The floods of 2011 broke many things: centuries-old covered bridges, roads, and houses, to name a few. It will take years to rebuild; many people will suffer great hardship. But the raging rivers revealed something stronger than wood and steel: the incredibly generous spirit of Vermonters, and the ties that bind communities. We know winter is coming. All around Vermont, we’re buttoning up, bringing in the firewood, and preparing for the cold, snowy nights ahead.
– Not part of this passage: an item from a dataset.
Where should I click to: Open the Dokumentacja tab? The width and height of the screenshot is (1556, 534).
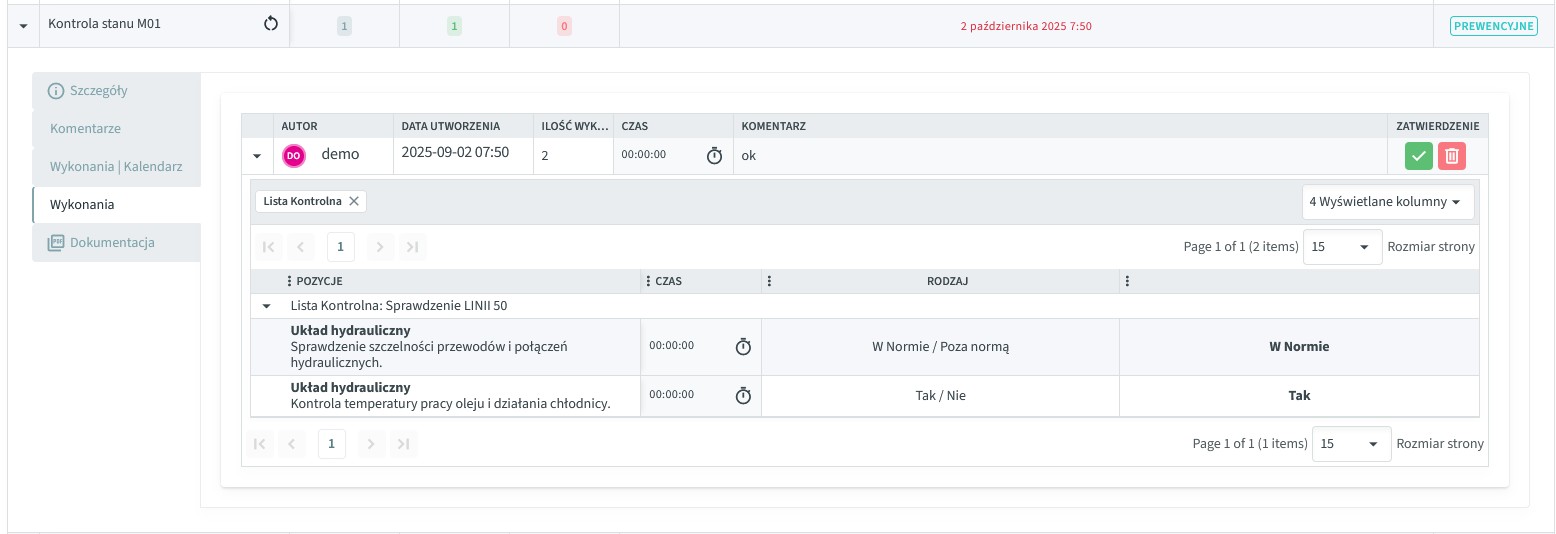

And over on Randall Street, Gus Ayers and his family will be preparing a Thanksgiving dinner for 30, just as they always have, thanks to a little help from their neighbors.
David Goodman, who wrote “The Flood” sent us this postscript after Thanksgiving:
A bookend to my flood story: recall that the story ended with Gleason Ayers, 94, expressing his determination and wish to have Thanksgiving in his flooded home along with 30 guests. I stopped by the house last Wednesday to find the family frantically putting the finishing touches on their home to host the feast. The place looked remarkably good, with newly finished floors and freshly painted walls. But since the flood, Gleason’s health had declined and he had recently moved into a nursing home. His family nevertheless hoped they could bring him home for the holiday. On Thursday morning, when his son and grandson came to the nursing home to pick him up, it was clear that Gleason was too weak to travel. So the family took turns visiting him at the nursing home during the day, and held their feast that evening. His wish came true: he lived to hear that Thanksgiving was held in his home as it has for over a century, smiling when family members came to tell him about it. On Saturday, Gleason Ayers died peacefully in his sleep. His family tradition carried on through one of Vermont’s greatest disasters; his work was done.